The MASK action in ByteSizer allows users to anonymize or obfuscate sensitive data fields using a variety of masking techniques. It operates on multiple columns of a Dask DataFrame, with each column configurable to use a different masking method.

How It Works

The MASK action is configured in the workflow YAML file. Example:

- id: mask
  action: MASK
  parameters:
    fields:
      name:
        type: faker
        provider: name
      email:
        type: hashlib
        algo: sha256
      ssn:
        type: ff3
        key: "0123456789abcdef0123456789abcdef"
        tweak: "abcdef9876543210"
        radix: 10
      phone:
        type: pseudonym
        salt: "mysalt"
      token:
        type: fernet
        key: ""

Supported Masking Techniques

1. Hashlib

Description: Hashes the value using standard hashing algorithms.
Library: hashlib

  • algo: Algorithm (e.g., sha256, sha512, md5)

2. Fernet

Description: Encrypts the value using Fernet symmetric encryption.
Library: cryptography (Fernet)

  • key: Base64-encoded 32-byte key

3. Faker

Description: Replaces the value with realistic fake data such as names, addresses, emails.
Library: Faker

  • provider: Fake data type (e.g., name, address, email)

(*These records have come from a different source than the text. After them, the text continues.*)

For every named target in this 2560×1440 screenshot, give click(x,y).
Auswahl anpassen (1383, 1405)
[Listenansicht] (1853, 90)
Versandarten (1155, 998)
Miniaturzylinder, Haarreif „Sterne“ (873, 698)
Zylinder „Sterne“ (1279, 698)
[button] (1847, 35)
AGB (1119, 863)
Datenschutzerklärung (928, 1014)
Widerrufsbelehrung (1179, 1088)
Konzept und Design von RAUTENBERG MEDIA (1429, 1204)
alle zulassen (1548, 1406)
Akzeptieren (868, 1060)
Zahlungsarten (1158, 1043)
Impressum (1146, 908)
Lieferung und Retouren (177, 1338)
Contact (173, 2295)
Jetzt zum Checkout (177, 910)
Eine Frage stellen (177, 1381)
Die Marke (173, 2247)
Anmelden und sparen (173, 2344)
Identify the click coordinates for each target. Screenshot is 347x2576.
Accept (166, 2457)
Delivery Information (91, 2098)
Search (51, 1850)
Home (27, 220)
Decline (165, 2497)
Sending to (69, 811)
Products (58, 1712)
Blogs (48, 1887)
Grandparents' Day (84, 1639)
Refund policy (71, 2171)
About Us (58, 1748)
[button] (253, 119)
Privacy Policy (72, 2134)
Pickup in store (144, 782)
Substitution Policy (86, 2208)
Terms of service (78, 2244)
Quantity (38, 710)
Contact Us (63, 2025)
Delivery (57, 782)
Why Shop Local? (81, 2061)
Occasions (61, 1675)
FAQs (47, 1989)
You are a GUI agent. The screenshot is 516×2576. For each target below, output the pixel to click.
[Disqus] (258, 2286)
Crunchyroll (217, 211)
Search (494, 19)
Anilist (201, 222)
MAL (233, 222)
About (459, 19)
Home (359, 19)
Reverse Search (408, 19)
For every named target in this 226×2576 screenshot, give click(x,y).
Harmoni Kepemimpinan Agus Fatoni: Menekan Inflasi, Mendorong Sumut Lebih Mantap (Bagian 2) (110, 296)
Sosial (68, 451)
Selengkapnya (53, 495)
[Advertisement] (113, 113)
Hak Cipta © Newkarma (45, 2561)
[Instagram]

4. FF3 (Format-Preserving Encryption)

Description: Applies format-preserving encryption, useful for numeric or string fields.
Library: FFX/FF3

  • key: Hex-encoded encryption key
  • tweak: Hex-encoded tweak value
  • radix: Numerical base (default: 10)

5. Pseudonym

Description: Deterministic pseudonymization using salted hashing.

  • salt: Optional salt string

Summary

The MASK action is flexible and powerful, supporting multiple anonymization strategies. It can be tailored for:

  • Generating anonymized test data
  • Obfuscating PII for analytics
  • Ensuring GDPR/CCPA compliance